Stored records
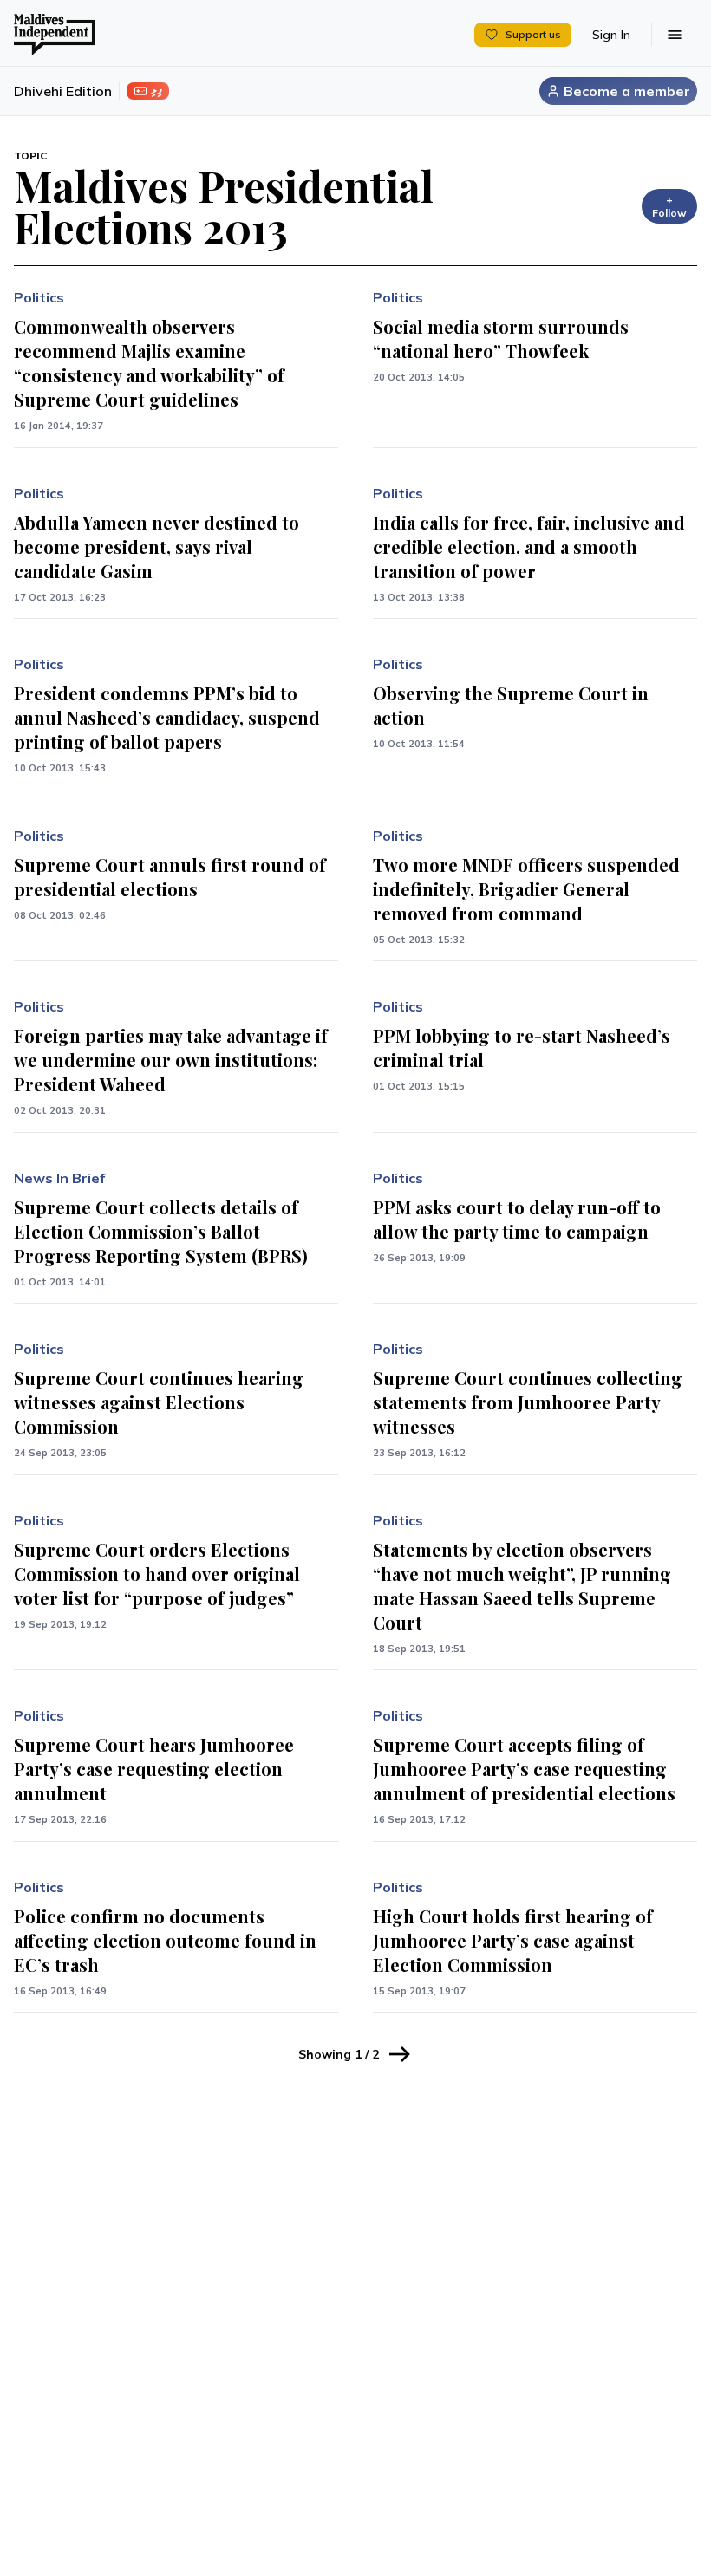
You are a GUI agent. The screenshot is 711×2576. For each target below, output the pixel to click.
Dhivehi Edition (63, 91)
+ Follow (669, 205)
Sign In (611, 34)
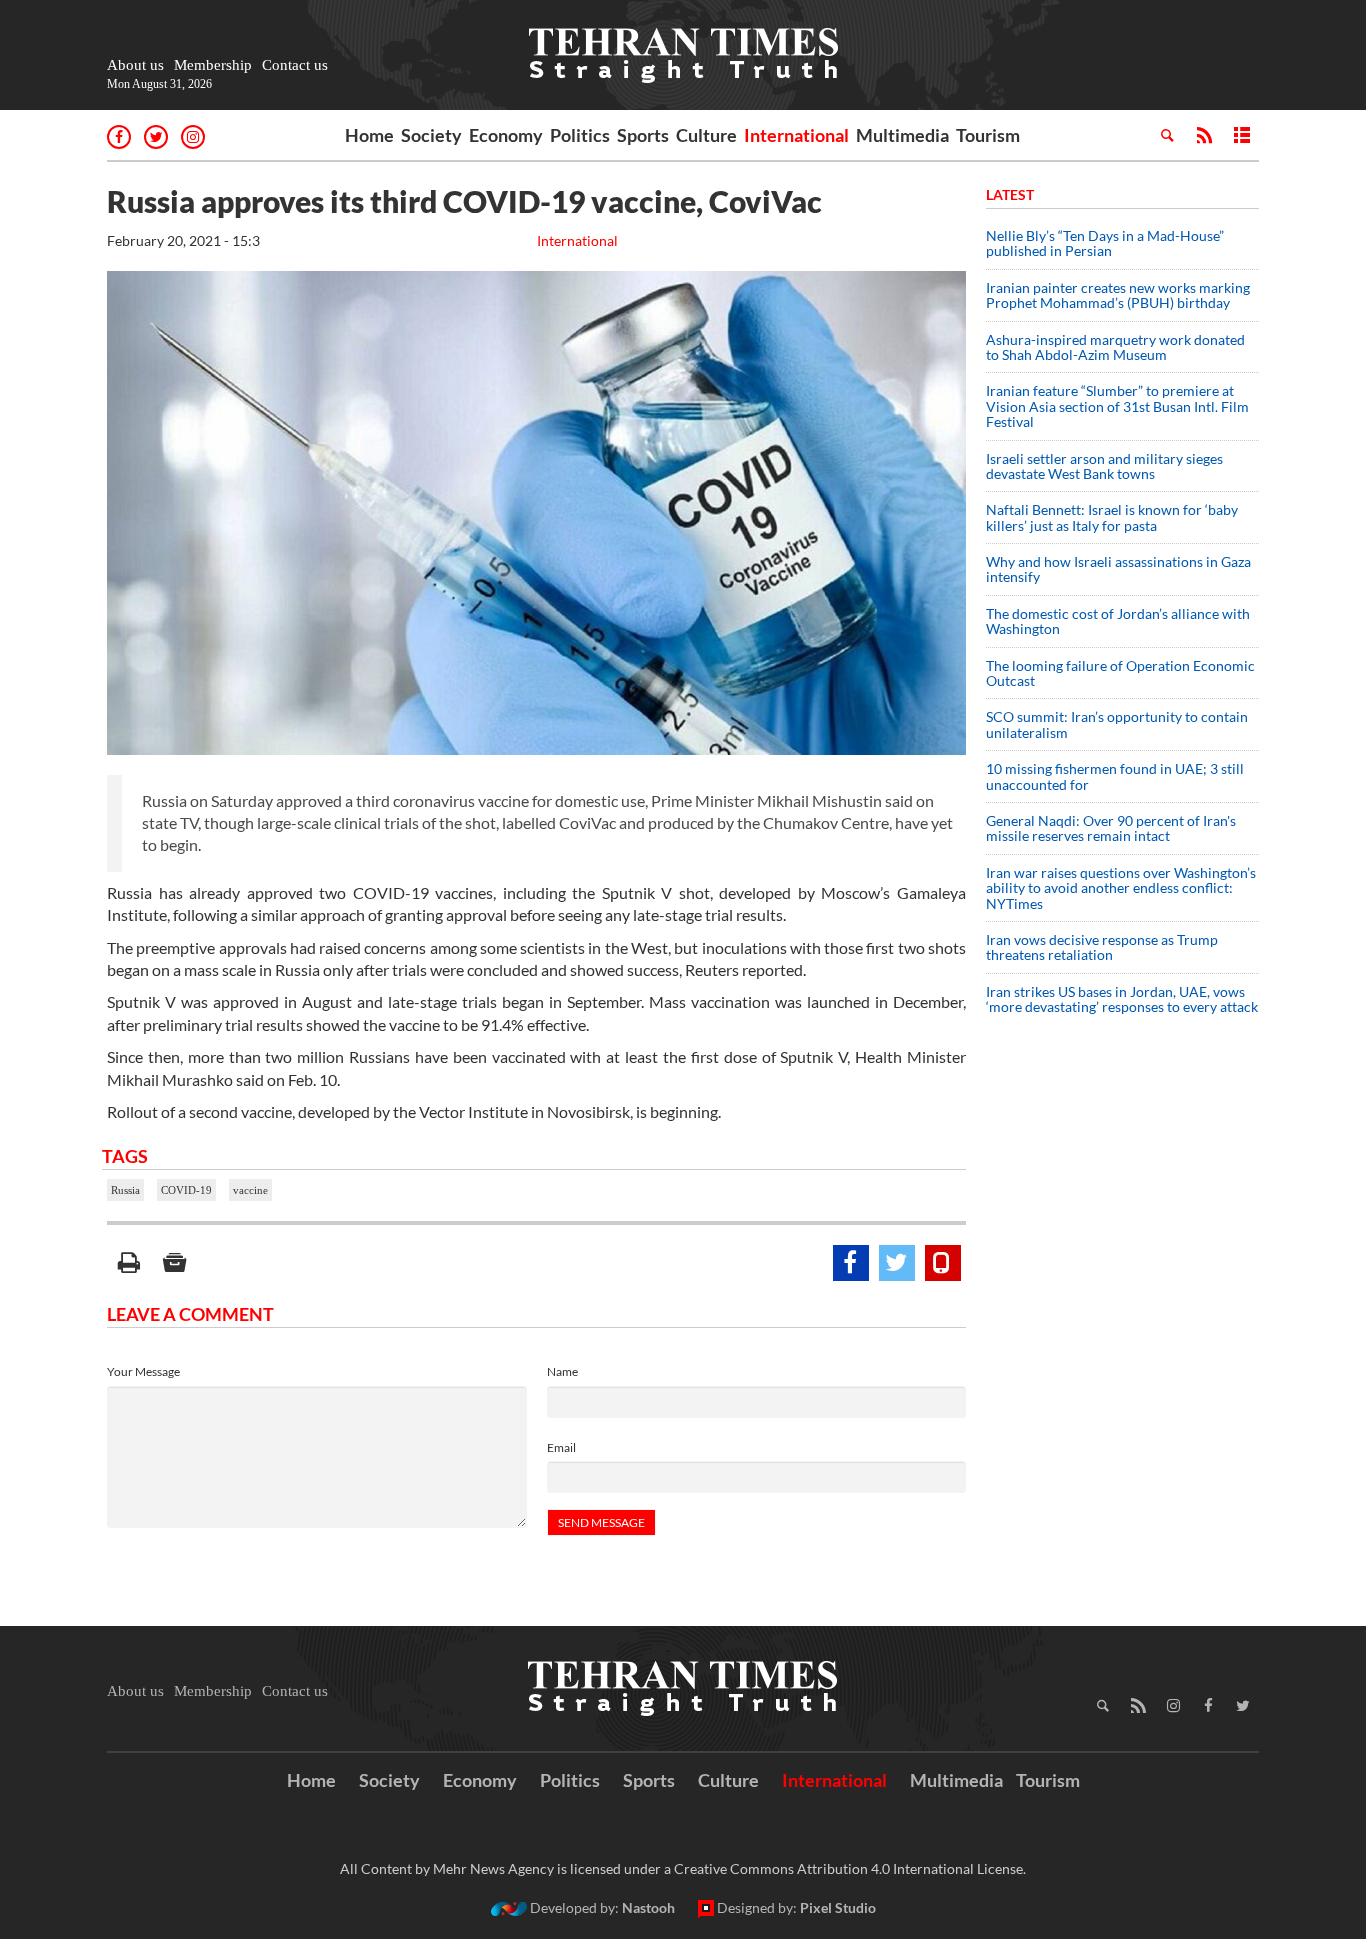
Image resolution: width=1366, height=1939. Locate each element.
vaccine (250, 1190)
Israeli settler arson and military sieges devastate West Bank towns (1104, 466)
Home (369, 135)
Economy (506, 135)
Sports (643, 135)
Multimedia (902, 135)
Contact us (295, 65)
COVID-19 (186, 1190)
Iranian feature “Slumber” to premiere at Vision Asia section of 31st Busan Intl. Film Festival (1117, 406)
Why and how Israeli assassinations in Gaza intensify (1118, 569)
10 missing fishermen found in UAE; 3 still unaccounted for (1115, 776)
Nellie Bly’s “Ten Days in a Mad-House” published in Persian (1105, 243)
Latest (1010, 194)
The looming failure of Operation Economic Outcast (1120, 673)
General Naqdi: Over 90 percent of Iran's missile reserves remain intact (1111, 828)
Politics (580, 135)
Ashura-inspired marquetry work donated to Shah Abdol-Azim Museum (1115, 347)
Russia (125, 1190)
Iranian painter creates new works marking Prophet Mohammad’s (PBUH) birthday (1118, 295)
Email (561, 1447)
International (796, 135)
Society (431, 135)
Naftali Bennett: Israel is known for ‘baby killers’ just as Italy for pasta (1112, 517)
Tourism (988, 135)
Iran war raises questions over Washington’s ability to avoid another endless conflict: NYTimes (1121, 888)
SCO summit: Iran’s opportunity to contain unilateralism (1117, 724)
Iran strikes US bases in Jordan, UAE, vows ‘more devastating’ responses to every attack (1122, 999)
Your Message (143, 1371)
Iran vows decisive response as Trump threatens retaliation (1102, 947)
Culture (706, 135)
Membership (213, 65)
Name (562, 1371)
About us (135, 65)
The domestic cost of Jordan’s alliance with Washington (1118, 621)
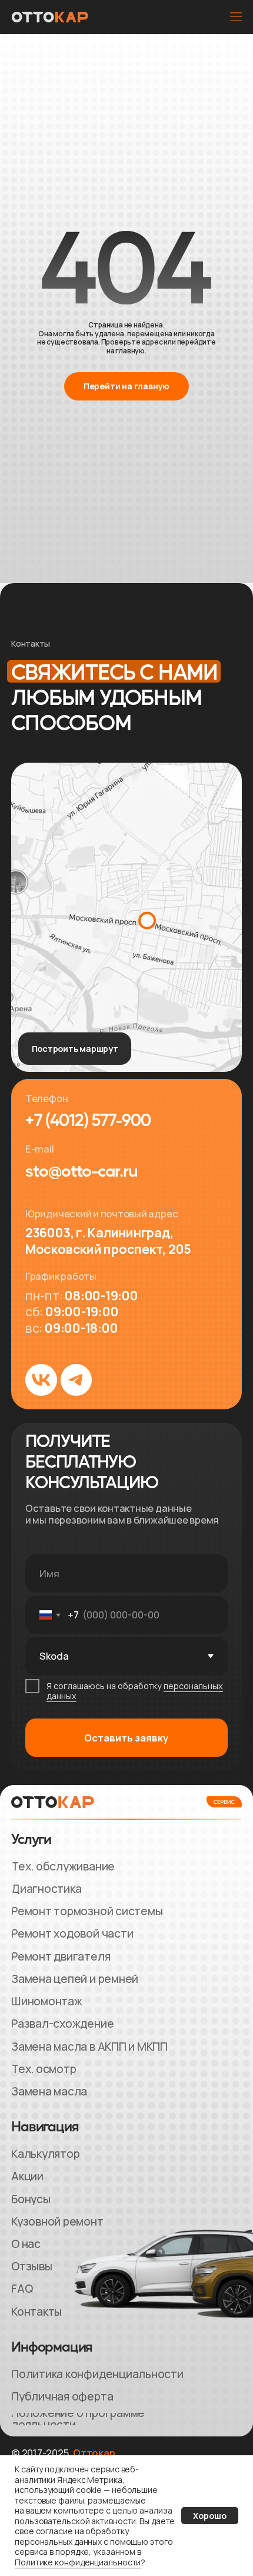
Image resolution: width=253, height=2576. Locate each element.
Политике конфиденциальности (78, 2562)
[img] (126, 917)
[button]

• Activity:
Set down each entry again exactly as written. Pictures stay out.

• Output:
You are a GUI agent. The screenshot is 711×2576. For each target below, output the pixel to click.
Dhivehi Edition (63, 91)
+ Follow (669, 205)
Sign In (611, 34)
Image resolution: width=1366, height=1939. Locate each element.
vaccine (250, 1190)
Israeli settler arson and military sieges devastate West Bank towns (1104, 466)
Home (369, 135)
Economy (506, 135)
Sports (643, 135)
Multimedia (902, 135)
Contact us (295, 65)
COVID-19 (186, 1190)
Iranian feature “Slumber” to premiere at Vision Asia section of 31st Busan Intl. Film Festival (1117, 406)
Why and how Israeli assassinations in Gaza intensify (1118, 569)
10 missing fishermen found in UAE; 3 still unaccounted for (1115, 776)
Nellie Bly’s “Ten Days in a Mad-House” published in Persian (1105, 243)
Latest (1010, 194)
The looming failure of Operation Economic Outcast (1120, 673)
General Naqdi: Over 90 percent of Iran's missile reserves remain intact (1111, 828)
Politics (580, 135)
Ashura-inspired marquetry work donated to Shah Abdol-Azim Museum (1115, 347)
Russia (125, 1190)
Iranian painter creates new works marking Prophet Mohammad’s (PBUH) birthday (1118, 295)
Email (561, 1447)
International (796, 135)
Society (431, 135)
Naftali Bennett: Israel is known for ‘baby killers’ just as Italy for pasta (1112, 517)
Tourism (988, 135)
Iran war raises questions over Washington’s ability to avoid another endless conflict: NYTimes (1121, 888)
SCO summit: Iran’s opportunity to contain unilateralism (1117, 724)
Iran strikes US bases in Jordan, UAE, vows ‘more devastating’ responses to every attack (1122, 999)
Your Message (143, 1371)
Iran vows decisive response as Trump threatens retaliation (1102, 947)
Culture (706, 135)
Membership (213, 65)
Name (562, 1371)
About us (135, 65)
The domestic cost of Jordan’s alliance with Washington (1118, 621)
Image resolution: width=253, height=2576. Locate each element.
Политике конфиденциальности (78, 2562)
[img] (126, 917)
[button]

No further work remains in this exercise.